▶ **TASK INSTRUCTIONS**: In the records, swap every "pixels" for "px" and keep the rest of each line unchanged. Omit the pictures from your answer.

(Element and text location data)
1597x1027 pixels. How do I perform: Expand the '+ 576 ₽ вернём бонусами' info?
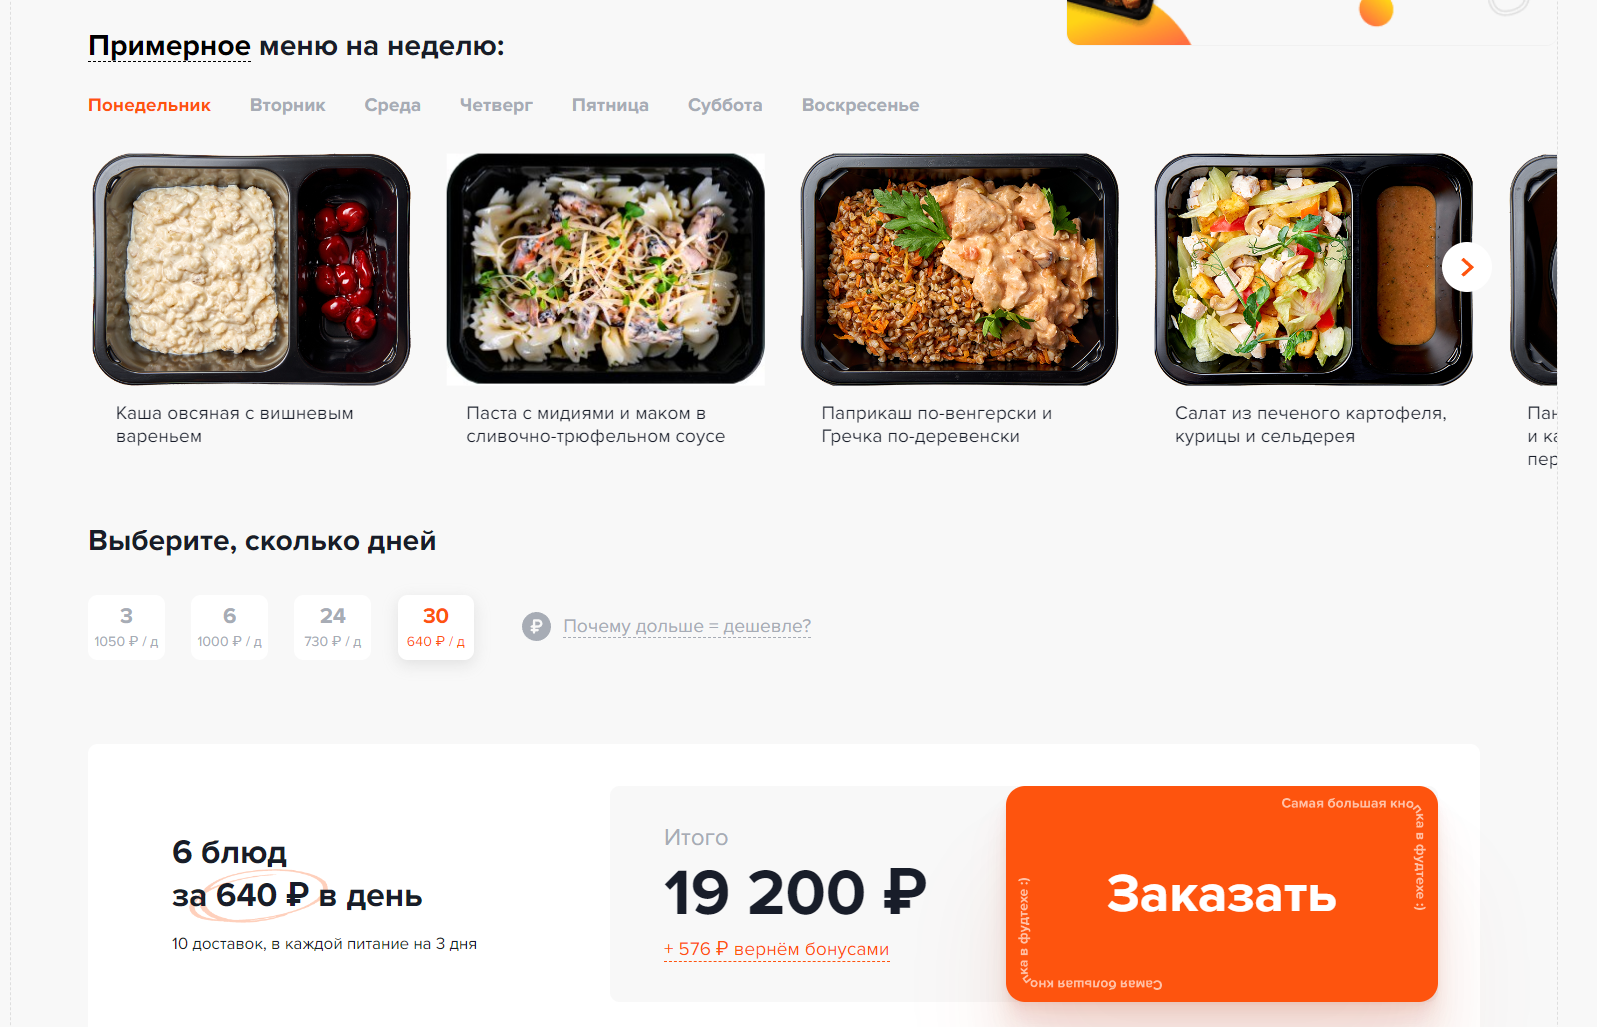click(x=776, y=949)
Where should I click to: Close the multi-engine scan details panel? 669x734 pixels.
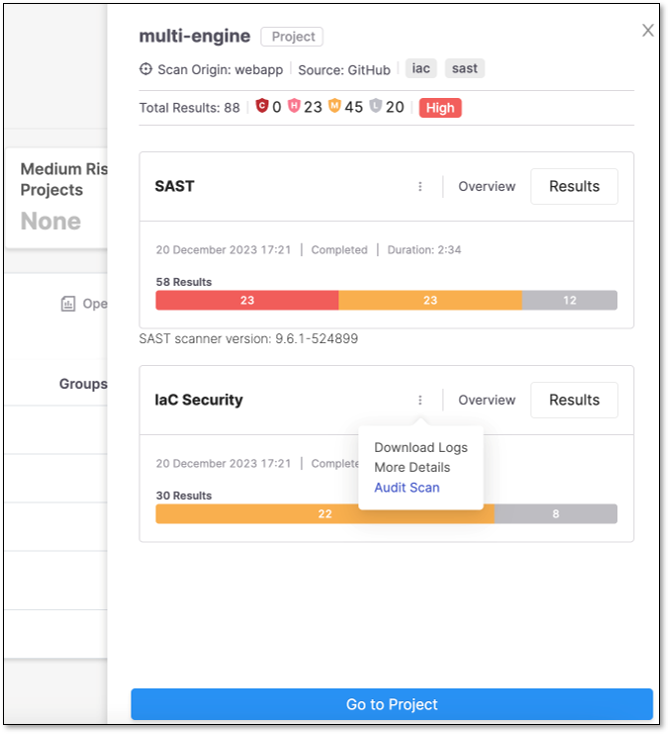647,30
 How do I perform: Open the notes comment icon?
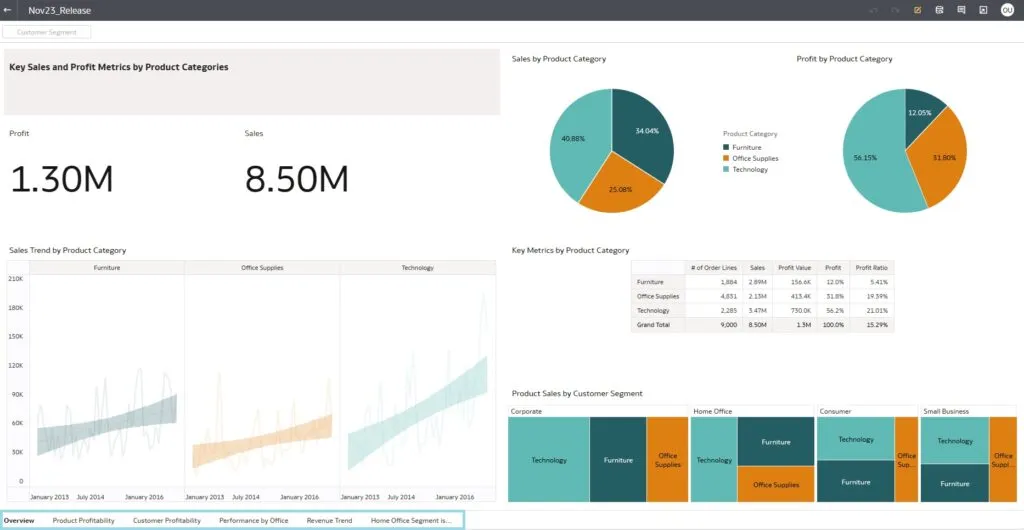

▶ **SOLUTION**:
1597x1027 px. How do I perform: Expand the '+ 576 ₽ вернём бонусами' info?
click(x=776, y=949)
Where should I click to: Close the multi-engine scan details panel? 669x734 px.
647,30
 How do I perform: Open the notes comment icon?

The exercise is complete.